In the nineteenth century, the autobiographies reached to the audiences and their message had been heard by numerous white women who were involved in the abolitionist movement. Given the popularity of the sentimental novel in the era, the readers had certain expectations regarding the genre. However, Harriet Jacobs' Incidents in the Life of a Slave Girl (1861) challenges her readers' assumptions and portrays the real relationship between women at that time, which made white women revise their behavior towards their black sisters. By subverting the sentimental novel, autobiographers exposed the hypocrisy of the myth of a "true woman" created by a patriarchal society which locked women in the domestic areas and denied them access to the public platform from which to make their voices heard:
Women are considered of no value, unless they continually increase their owner's stock. They are put on a par with animals. This same master shot a woman through the head, who had run away and been brought back to him. No one called him to account for it. If a slave resisted being whipped, the bloodhounds were unpacked, and set upon him, to tear his flesh from his bones. The master who did these things was highly educated, and styled a perfect gentleman. He also boasted the name and standing of a Christian, though Satan never had a truer follower (Jacobs 55).
Nineteenth century male slave narratives were guided by abolitionists and followed the model of European tradition of writing autobiographical accounts with an emphasis on the individual and represented a reflection of a Puritan society; whereas women's autobiographical accounts focused more on family and community. Frederick Douglass, Olaudah Equiano or Booker T. Washington's accounts were self-centered narratives about strong, independent men in search for freedom. On the other hand, women autobiographers emphasized topics that are usually not the focus of men such as the destruction of family ties under the slavery system and their works were open-ended, inviting the reader to complete the missing parts. As a comparison, some of Olaudah Equiano's chapters are named as if pertaining to an adventure book, as follows: The author is carried to Virginia-Arrives in England- His wonder at a fall of snow (chapter III); The author's disgust at the West Indies- Forms schemes to obtain his freedom (chapter VII); The author arrives at Martinico -Meets with new difficulties, and sails for England (chapter IX). Whereas, in Harriet Jacobs' Incidents, the majority of her chapters refer to topics related to the domestic sphere and family life: The Trials of Girlhood (chapter V); The Jealous Mistress (chapter VI); The Children Sold (chapter XIX); Aunt Nancy (chapter XXVIII); The Meeting of Mother and Daughter (chapter XXXII); A Home Found (chapter XXXIV).
Moreover, it was mandatory for African American women to authenticate their accounts through statements written by trustworthy white personalities.

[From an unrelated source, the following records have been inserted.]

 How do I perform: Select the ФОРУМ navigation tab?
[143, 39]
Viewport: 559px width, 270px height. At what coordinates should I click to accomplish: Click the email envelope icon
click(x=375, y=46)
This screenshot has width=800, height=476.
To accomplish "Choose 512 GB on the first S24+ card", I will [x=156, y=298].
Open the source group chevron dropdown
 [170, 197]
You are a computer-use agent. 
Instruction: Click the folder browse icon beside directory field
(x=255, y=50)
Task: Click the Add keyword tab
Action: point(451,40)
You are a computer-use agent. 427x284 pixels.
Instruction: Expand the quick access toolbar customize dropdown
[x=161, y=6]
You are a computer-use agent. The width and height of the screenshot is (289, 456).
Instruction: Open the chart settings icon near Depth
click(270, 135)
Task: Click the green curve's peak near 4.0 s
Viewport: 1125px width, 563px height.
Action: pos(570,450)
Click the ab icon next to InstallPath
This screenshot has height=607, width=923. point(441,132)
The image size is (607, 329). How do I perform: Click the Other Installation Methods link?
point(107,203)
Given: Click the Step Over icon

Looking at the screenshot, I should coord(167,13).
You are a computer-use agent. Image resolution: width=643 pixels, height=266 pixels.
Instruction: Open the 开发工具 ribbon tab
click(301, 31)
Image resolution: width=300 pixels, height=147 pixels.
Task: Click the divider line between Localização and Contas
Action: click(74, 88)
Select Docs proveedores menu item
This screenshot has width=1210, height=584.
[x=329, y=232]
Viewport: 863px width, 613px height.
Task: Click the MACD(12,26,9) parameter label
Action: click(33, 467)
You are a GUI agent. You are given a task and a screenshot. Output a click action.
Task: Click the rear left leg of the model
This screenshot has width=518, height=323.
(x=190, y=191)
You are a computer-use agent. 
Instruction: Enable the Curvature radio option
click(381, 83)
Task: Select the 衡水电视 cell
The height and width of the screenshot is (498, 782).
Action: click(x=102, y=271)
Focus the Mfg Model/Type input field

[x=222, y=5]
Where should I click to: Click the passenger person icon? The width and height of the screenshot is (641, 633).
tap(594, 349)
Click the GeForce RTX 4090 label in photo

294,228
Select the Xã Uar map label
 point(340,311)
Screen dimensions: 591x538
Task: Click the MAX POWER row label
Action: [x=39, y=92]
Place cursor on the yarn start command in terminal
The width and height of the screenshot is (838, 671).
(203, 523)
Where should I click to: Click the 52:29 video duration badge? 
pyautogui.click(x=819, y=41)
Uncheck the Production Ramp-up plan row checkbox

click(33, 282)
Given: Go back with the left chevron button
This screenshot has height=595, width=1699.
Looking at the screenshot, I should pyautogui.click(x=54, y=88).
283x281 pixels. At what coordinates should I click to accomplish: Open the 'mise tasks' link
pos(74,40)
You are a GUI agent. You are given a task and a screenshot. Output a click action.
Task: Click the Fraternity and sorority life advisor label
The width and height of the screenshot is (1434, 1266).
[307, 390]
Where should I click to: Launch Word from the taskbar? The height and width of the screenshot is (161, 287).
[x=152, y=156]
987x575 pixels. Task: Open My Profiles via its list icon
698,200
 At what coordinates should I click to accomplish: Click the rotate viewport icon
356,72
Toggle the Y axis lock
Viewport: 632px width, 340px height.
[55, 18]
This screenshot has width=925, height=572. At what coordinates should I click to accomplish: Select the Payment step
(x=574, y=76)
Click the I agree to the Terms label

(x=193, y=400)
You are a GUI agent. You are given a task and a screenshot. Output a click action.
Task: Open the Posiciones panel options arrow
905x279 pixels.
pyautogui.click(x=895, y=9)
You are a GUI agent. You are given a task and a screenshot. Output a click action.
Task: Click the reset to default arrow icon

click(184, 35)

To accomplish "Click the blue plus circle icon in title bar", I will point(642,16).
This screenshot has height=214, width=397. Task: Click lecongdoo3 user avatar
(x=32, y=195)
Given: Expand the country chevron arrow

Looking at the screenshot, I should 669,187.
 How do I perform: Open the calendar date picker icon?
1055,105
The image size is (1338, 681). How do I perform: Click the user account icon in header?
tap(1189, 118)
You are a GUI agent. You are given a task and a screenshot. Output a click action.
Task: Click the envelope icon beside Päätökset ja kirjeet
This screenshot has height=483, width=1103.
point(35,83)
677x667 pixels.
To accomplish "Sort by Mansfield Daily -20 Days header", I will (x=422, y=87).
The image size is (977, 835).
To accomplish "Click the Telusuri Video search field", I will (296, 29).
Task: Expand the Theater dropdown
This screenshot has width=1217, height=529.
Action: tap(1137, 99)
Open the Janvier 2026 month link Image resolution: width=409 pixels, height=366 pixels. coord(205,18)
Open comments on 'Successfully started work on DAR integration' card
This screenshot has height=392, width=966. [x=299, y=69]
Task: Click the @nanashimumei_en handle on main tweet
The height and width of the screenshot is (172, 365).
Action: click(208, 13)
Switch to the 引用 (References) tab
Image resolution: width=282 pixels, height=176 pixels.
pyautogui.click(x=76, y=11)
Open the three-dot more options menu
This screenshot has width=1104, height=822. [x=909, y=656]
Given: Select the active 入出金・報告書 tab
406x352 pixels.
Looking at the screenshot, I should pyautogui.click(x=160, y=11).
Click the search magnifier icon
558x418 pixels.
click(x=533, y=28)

The need to prove the authenticity of an autobiographical account is rooted in men's need to control the public arena by censoring literary works that were unsuitable for a woman's status. The public sphere was not destined to women and not in the least degree to black women. After the Preface, which contains an apology to the reader for the audacity of pursuing a bold undertaking, there is an Introduction by the Editor, Lydia Maria Child who testifies for Jacobs' work and reinforces the message of authenticity:
The author of the following autobiography is personally known to me, and her conversation and manners inspire me with confidence. During the last seventeen years, she has lived the greater part of the time with a distinguished family in New York, and has so deported herself as to be highly esteemed by them. This fact is sufficient, without further credentials of her character. (...) It will naturally excite surprise that a woman reared in Slavery should be able to write so well. But circumstances will explain this. In the first place, nature endowed her with quick perceptions. Secondly, the mistress, with whom she lived till she was twelve years old, was a kind, considerate friend, who taught her to read and spell. (...) I am well aware that many will accuse me of indecorum for presenting these pages to the public; for the experiences of this intelligent and much-injured woman belong to a class which some call delicate subjects, and others indelicate (Jacobs 5).
Another method for retracting the tools necessary to write was denying the right to literacy. Women's life writing becomes both confrontational and conciliatory in their effort to get the attention of powerful people who were impressed by their accounts and could plead for equal rights. Literacy meant power; it allowed African Americans not only to make their voices heard and fight against oppression but to preserve cultural memory and past cultural traditions. Henry Louis Gates even argues that literacy helped demonstrate the membership to the human community (Gates 12).
Another purpose of life writing concerned the destruction of myths and stereotypes such as the "true womanhood cult" originally created by men's desire to control the status of women who were supposed to be submissive and pure, but which practically proved to be "cages" that denied freedom of expression and access to fundamental rights. Harriet Jacobs, in particular, approaches in her work the conflicted relationship between the so-called "hysterical" white mistress and the "promiscuous" black servant who seduced the white master, when in fact the roots of the conflict is the evil nature of slavery which denied black women numerous rights and the patriarchal Puritan type of American society which denied white women freedom of expression and to act on the political arena. Even if black women became victims of both white women's rage and white men's oppression, they were able to acknowledge the importance of community and "sisterhood" which meant the creation of bonds between women of any color and shape and address instances of cultural and personal trauma.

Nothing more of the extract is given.